Quanto all’argomento letterale, la Corte, partendo proprio dalla lettera della norma, ha evidenziato che il legislatore pone come finalità della violenza, alternativa all’impossessamento, il procurarsi l’impunità: pertanto la sottrazione non è da intendersi come segmento necessario e antecedente rispetto all’uso della minaccia o della violenza. Ne consegue che in caso di mancata sottrazione il reato de quo andrà inteso come un’unica fattispecie tentata e non sarà ammesso il tentativo di furto in concorso col la violenza.
Inoltre la Corte di Cassazione rigetta la tesi opposta nella parte in cui inquadra la condotta di sottrazione come prius logico-temporale rispetto alla condotta violenta in quanto tale impostazione trascura l’esigenza di cogliere l’unitarietà del reato complesso che giustifica, appunto, l’inasprimento del trattamento sanzionatorio. L’ammissibilità del tentativo trova il proprio fondamento, a detta della giurisprudenza di legittimità, proprio nella ratio punitiva del reato di rapina impropria: il legislatore, nelle sue scelte di politica criminale, ha voluto colpire maggiormente l’aggressione violenta al bene-patrimonio e al bene-persona, seppur nella forma tentata, perché la ragione sottesa alla fattispecie complessa è quella di sanzionare più rigidamente le forme di aggressione a base violenta di uno o più beni giuridici. Scomporre la fattispecie in caso di tentativo di sottrazione eluderebbe le scelte di politica criminale del legislatore con compromissione della ratio punitiva della norma stessa.

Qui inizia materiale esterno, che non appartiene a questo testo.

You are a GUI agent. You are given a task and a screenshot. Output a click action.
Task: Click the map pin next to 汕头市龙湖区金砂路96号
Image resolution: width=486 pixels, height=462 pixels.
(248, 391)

In ultima battura la Suprema Corte rileva come non vi siano elementi sufficienti per superare il proprio orientamento favorevole, in quanto alcuna violazione del divieto di analogia in malam partem è stato perpetrato, come invece ha sostenuto la dottrina negazionista la quale ha asserito che ammettere il tentativo nel reato di rapina impropria significherebbe estendere le maglie della norma oltre il dictum del legislatore, con grave compromissione del principio di legalità sub specie del divieto di analogia in malam partem. La Corte di Cassazione ha sottolineato l’aderenza della propria impostazione favorevole al principio di legalità, in ossequio ai principi enunciati dall’art.7 CEDU di prevedibilità ed accessibilità della norma incriminatrice, il cui significato diviene di portata generale per il consociato, grazie anche all’intervento chiarificatore della giurisprudenza nel rispetto del principio di stretta interpretazione.